The N at the end of the line means No Access (or access denied). So we need to search for the group name and N at the end of the line. We can do it like this:

C:\>  cacls S:\ | findstr /i "domain\\group:.*)N"
S:\sensitive domain\group:(OI)(CI)N

The FindStr command uses a regular expression to perform our search. Now, let's put it all together:

C:\> for /F %i in ('dir /a:d /s /b ^| findstr /i "classified$ sensitive$ restricted$" ^|
  findstr /i /v "notsensitive$"') do @cacls sensitive | findstr /i 
  "domain\\group:.*)N domain\\group:.*DENY" > nul || @echo %i >> outputfilename.txt

Edit, the output of cacls seems to depends on the version of windows. The regular expression used with findstr needs to catch both "domain\group:(OI)(CI)N" and "FN2131\user123:(OI)(CI)(DENY)".

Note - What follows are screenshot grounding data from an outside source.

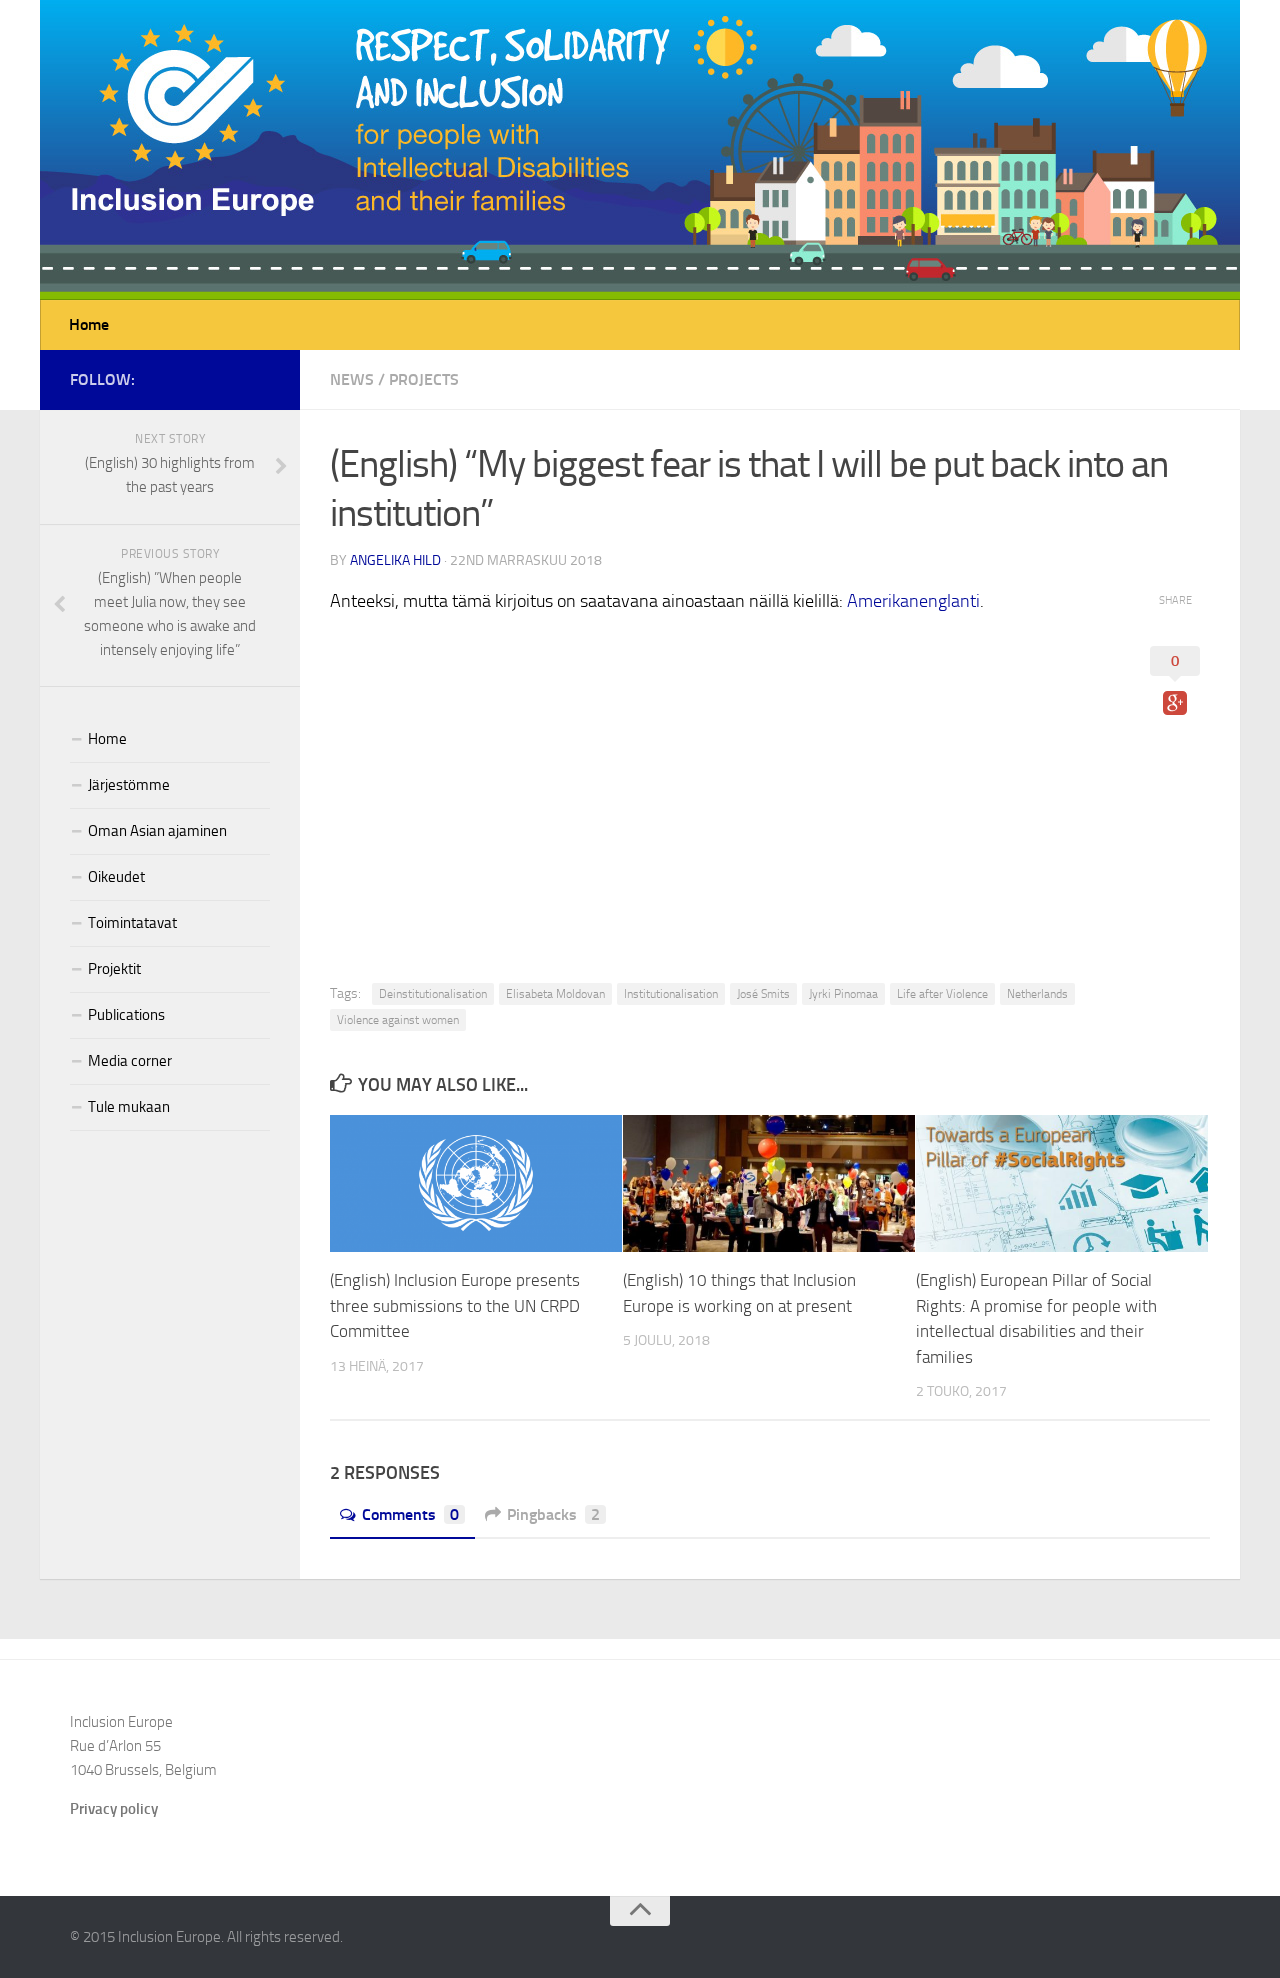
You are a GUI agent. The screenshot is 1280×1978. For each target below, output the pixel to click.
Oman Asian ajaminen (157, 831)
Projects (424, 379)
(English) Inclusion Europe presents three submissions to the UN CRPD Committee (455, 1305)
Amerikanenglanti (913, 601)
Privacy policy (114, 1809)
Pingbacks (553, 1514)
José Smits (763, 994)
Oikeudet (116, 877)
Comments (410, 1514)
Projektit (114, 969)
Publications (126, 1015)
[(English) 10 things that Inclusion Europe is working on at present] (769, 1184)
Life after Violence (942, 994)
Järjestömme (129, 785)
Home (89, 324)
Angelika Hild (395, 560)
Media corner (130, 1061)
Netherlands (1037, 994)
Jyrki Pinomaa (843, 994)
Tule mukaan (129, 1107)
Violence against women (398, 1020)
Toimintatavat (132, 923)
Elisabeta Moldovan (555, 994)
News (352, 379)
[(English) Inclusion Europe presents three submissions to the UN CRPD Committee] (476, 1184)
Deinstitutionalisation (433, 994)
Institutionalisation (671, 994)
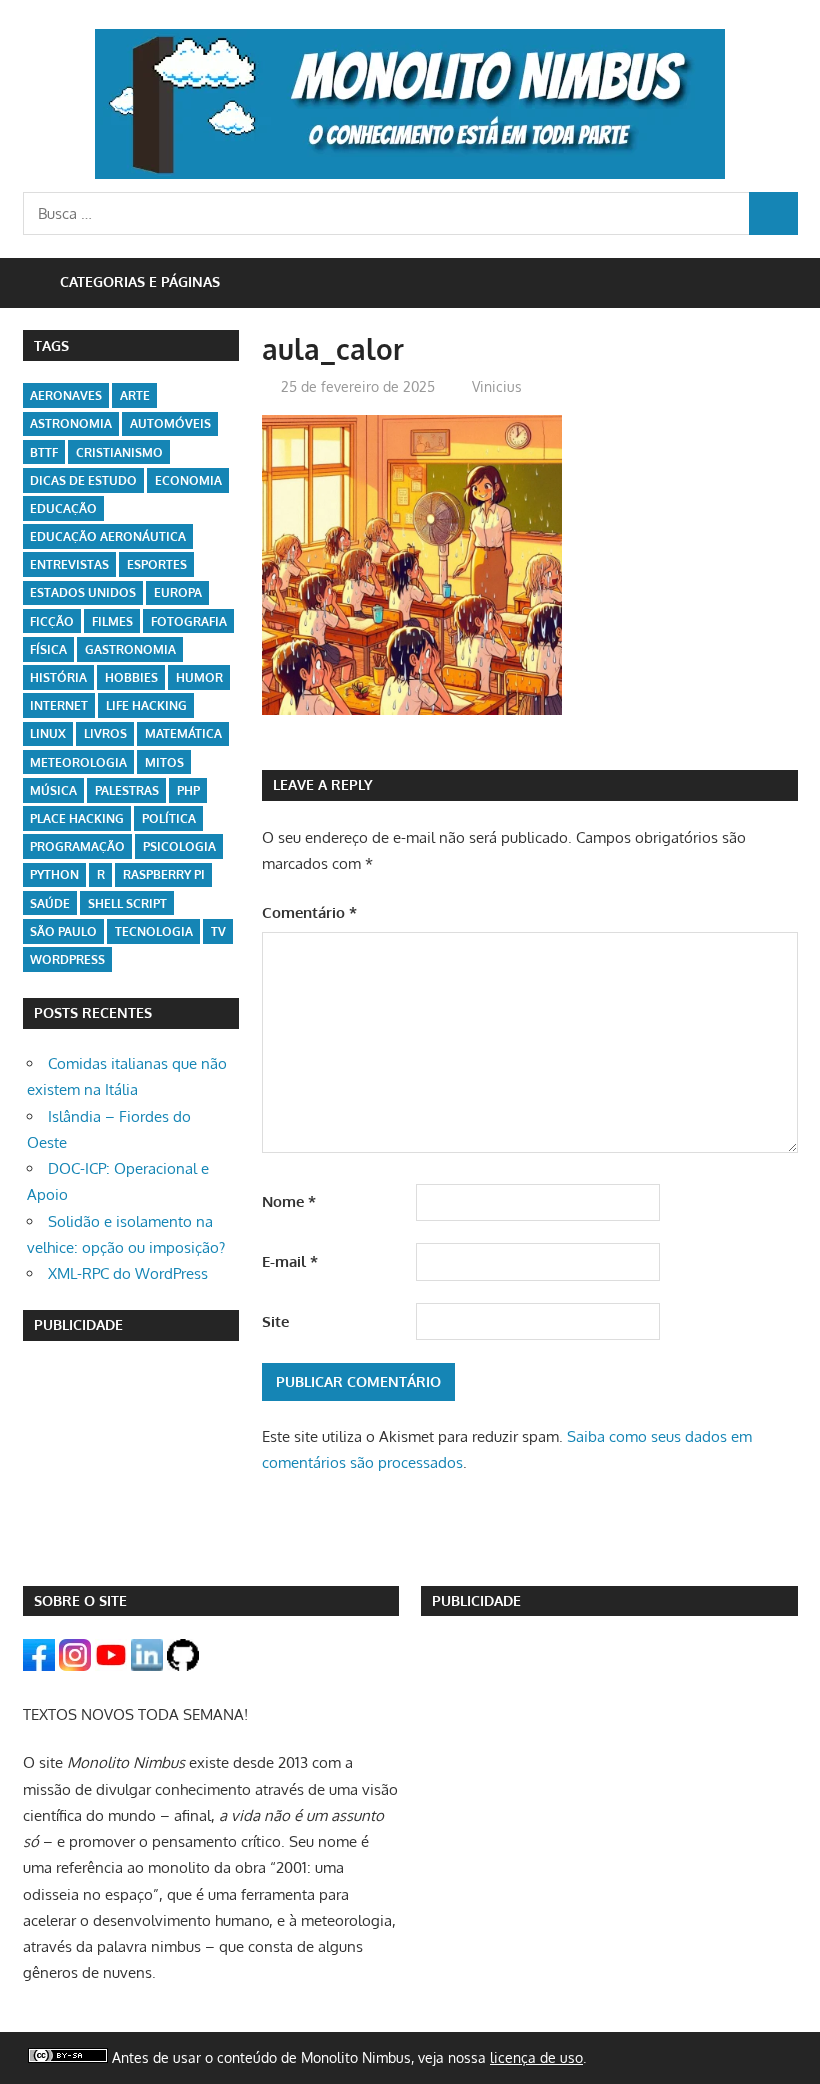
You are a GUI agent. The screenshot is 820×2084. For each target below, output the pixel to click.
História (58, 677)
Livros (105, 733)
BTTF (44, 452)
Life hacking (146, 705)
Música (53, 790)
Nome (289, 1201)
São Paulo (63, 931)
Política (169, 818)
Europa (178, 592)
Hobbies (131, 677)
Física (48, 649)
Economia (188, 480)
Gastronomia (130, 649)
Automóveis (170, 423)
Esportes (157, 564)
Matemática (183, 733)
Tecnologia (154, 931)
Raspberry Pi (164, 874)
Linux (48, 733)
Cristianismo (119, 452)
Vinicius (497, 386)
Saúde (50, 903)
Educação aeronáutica (108, 536)
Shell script (127, 903)
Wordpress (67, 959)
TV (218, 931)
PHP (188, 790)
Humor (199, 677)
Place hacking (77, 818)
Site (275, 1321)
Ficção (52, 621)
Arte (135, 395)
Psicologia (179, 846)
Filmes (112, 621)
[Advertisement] (131, 1463)
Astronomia (71, 423)
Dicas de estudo (83, 480)
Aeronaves (66, 395)
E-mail (290, 1261)
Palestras (127, 790)
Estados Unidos (83, 592)
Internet (59, 705)
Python (54, 874)
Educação (63, 508)
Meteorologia (78, 762)
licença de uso (536, 2057)
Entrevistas (69, 564)
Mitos (164, 762)
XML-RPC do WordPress (128, 1273)
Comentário (309, 912)
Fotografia (189, 621)
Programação (77, 846)
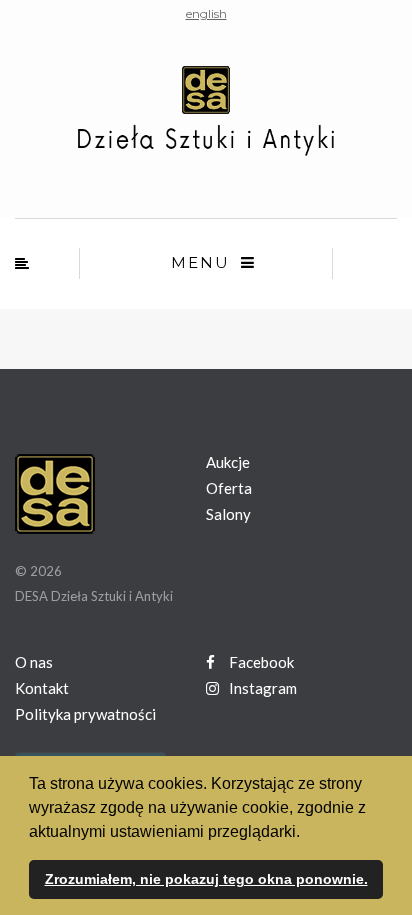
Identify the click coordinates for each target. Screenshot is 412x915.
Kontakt (42, 688)
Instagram (261, 688)
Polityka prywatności (85, 714)
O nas (34, 662)
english (206, 13)
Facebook (260, 662)
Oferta (229, 488)
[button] (307, 833)
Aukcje (228, 462)
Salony (228, 514)
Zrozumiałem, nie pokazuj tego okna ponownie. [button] (206, 879)
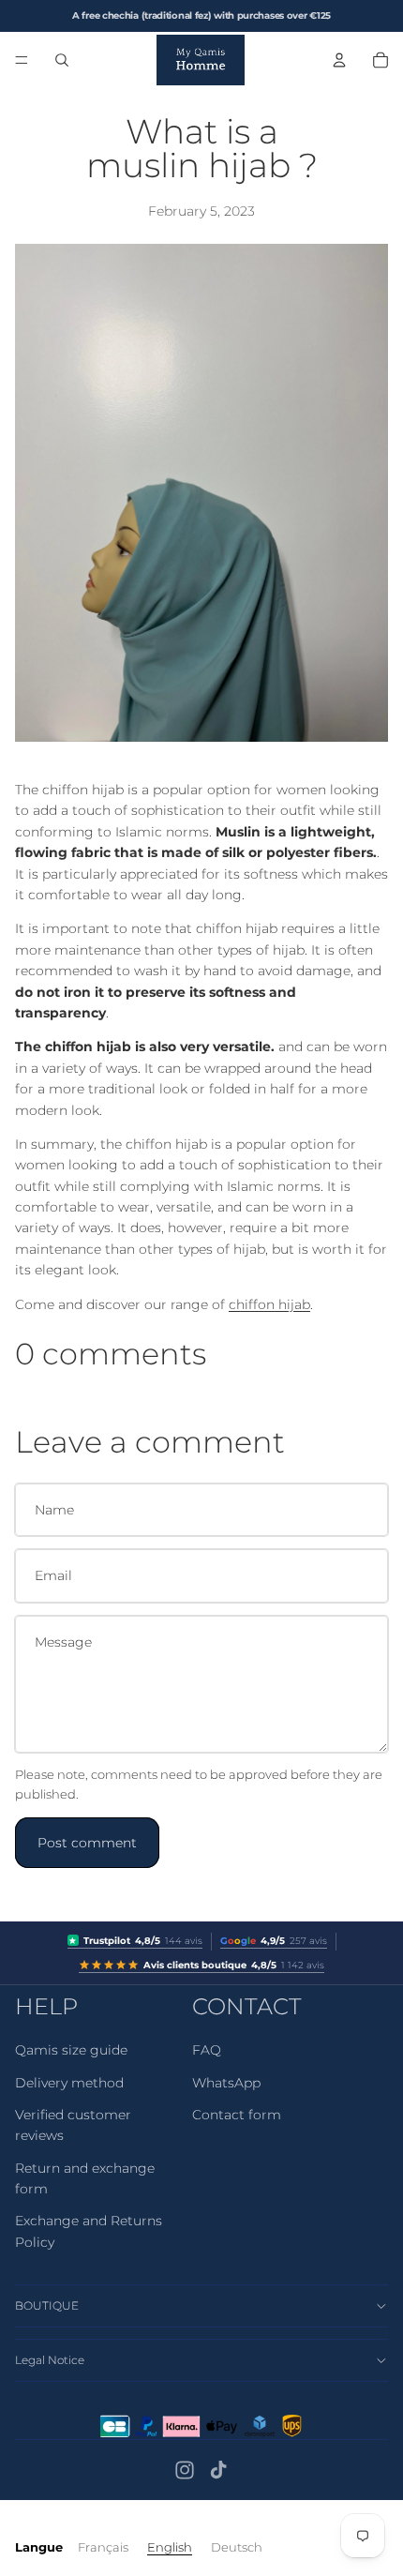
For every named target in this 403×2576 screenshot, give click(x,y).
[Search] (61, 60)
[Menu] (21, 60)
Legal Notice (49, 2360)
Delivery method (69, 2082)
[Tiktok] (218, 2470)
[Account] (339, 60)
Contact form (236, 2114)
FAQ (206, 2049)
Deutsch (236, 2546)
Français (103, 2546)
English (169, 2546)
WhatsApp (226, 2082)
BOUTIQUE (47, 2305)
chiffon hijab (269, 1304)
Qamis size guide (71, 2049)
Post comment (87, 1842)
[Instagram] (184, 2470)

We use a little trick with the Logical OR (||). If the first command is successful, then the second command won't be executed. Likewise, if the first command is not successful, then the second command executes. So, if there is no output from our cacls/find, meaning nothing was found, then it executes the next command. In our case, the second command writes the variable %i to a file. We are then left with a file that contains all of the directories.

Let's see if Hal can wade his way through his sensitive and non-sensitive sides.

Hal gets wacky

Hey, man, I am one sensitive m------f-----!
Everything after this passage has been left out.